Patricia Lint made many mistakes in her more than 40 years as a notary.
Those mistakes cost the western Pennsylvania woman her freedom. In 2006, police discovered her notary commission had expired and her seal had been confiscated by the Department of State. Yet she continued to pass herself off as a commissioned Pennsylvania notary, going so far as to use notary seals from other people.
Lint was sentenced to one to two years in prison.
The jail time stems from her inability to repay PennDOT $81,766 in vehicle service fees she failed to remit to PennDOT and $25,000 in bad checks she wrote to them. In addition, Lint violated several Pennsylvania Notary Public Laws, including Pa.C.S. §4913 (impersonating a notary public). She also refused to stop notarizing documents after the Secretary of the Commonwealth revoked her commission. This act alone could have resulted in a fine up to $300 or imprisonment as long as 90 days, or both.

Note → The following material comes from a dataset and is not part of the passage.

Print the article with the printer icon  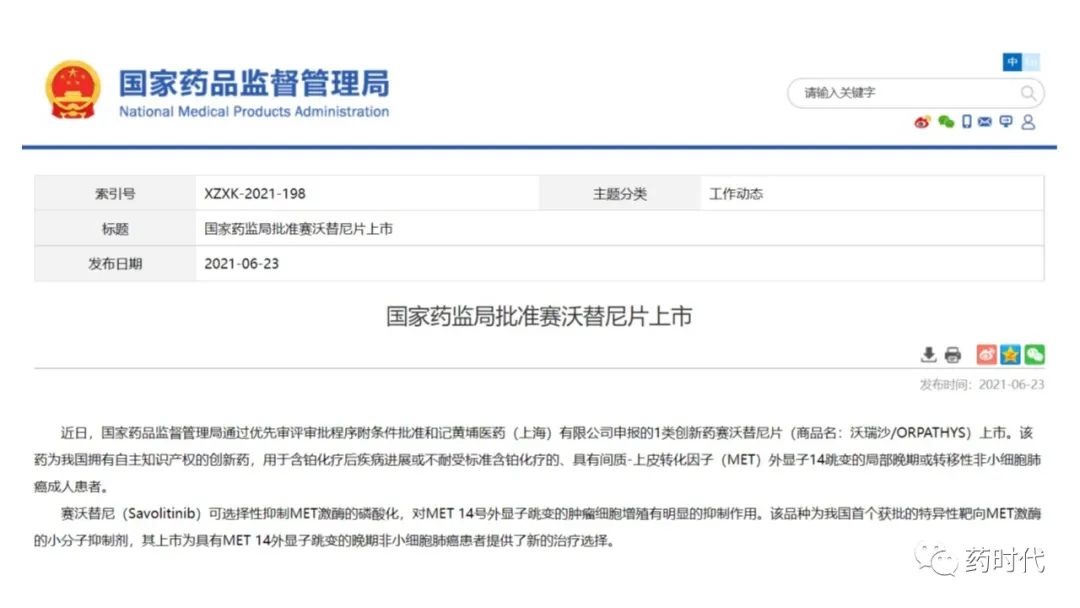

What are you supposed to do if your commission expires in the middle of the application process? Put your seal and your register away in a secure place.
Receiving a letter of approval from the Secretary of State does not mean that you may begin notarizing.
The Notary Public Law requires that you appear before the recorder of deeds to record your bond and take the oath of office to be considered a commissioned notary. You must appear within 45 days of being appointed or your commission will be declared null and void and you’ll have to start the application process over again. Remember to register your signature with the prothonotary as well. This step is also required by law. If you live in Allegheny County, you must also register your signature with the clerk of courts.
Give yourself at least six months to complete the necessary reappointment procedures. If your commission expires before you are reappointed, don’t touch that seal.